The input >>
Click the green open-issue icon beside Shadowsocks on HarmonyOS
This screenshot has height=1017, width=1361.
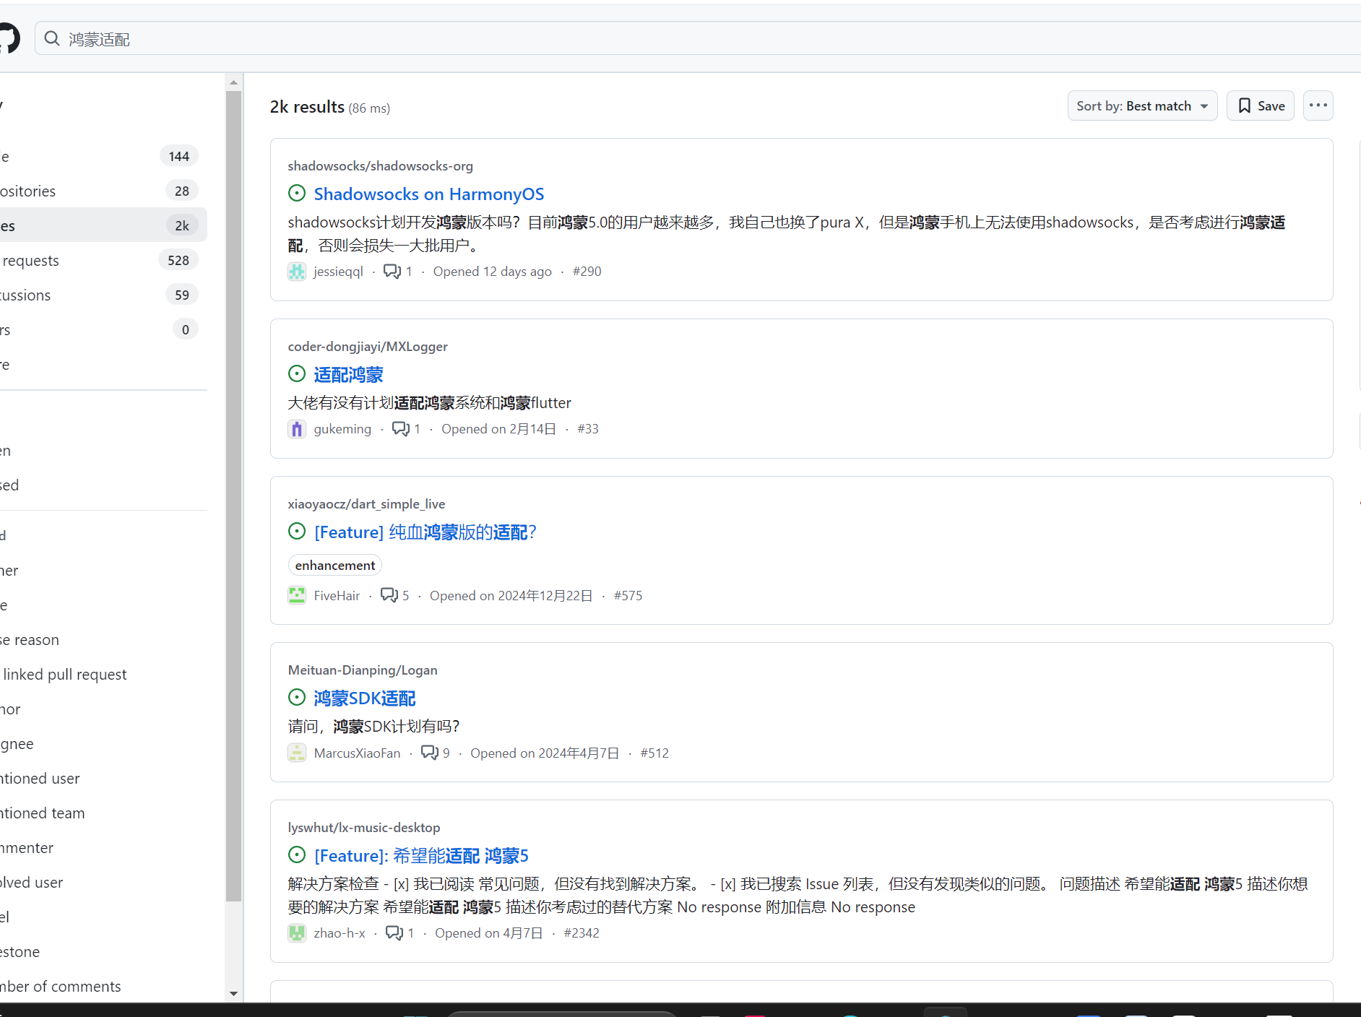click(x=297, y=193)
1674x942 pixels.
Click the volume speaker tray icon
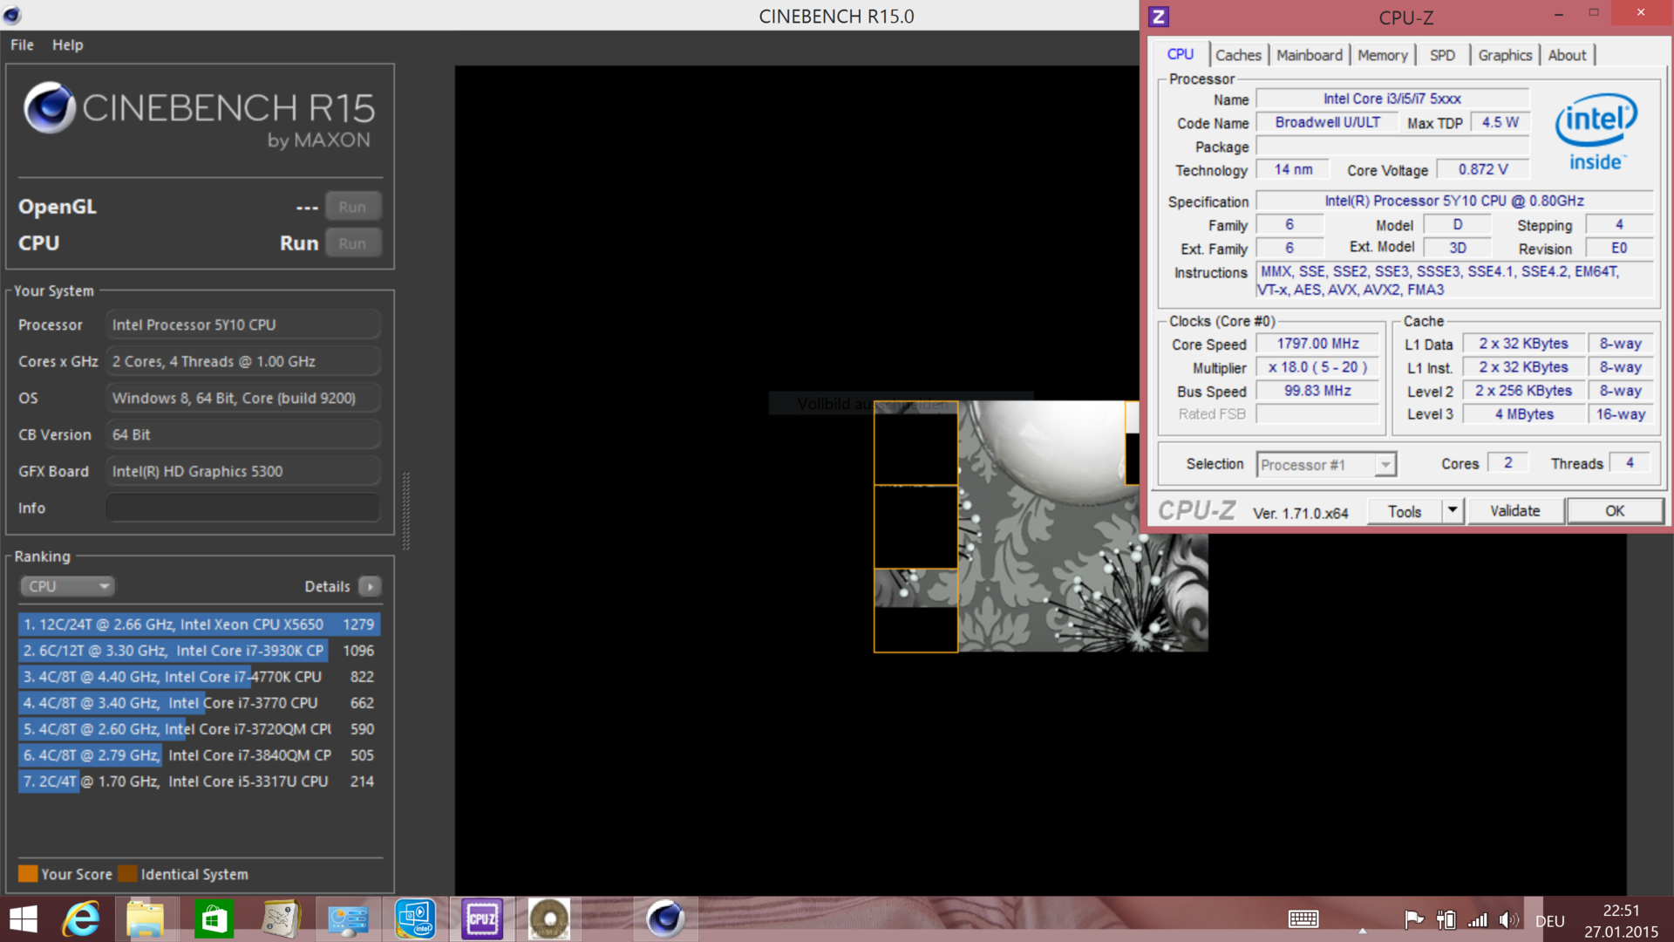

Your objective >> Number of lines in the listing above that include "icon": state it and nothing else.

Solution to this problem >> 2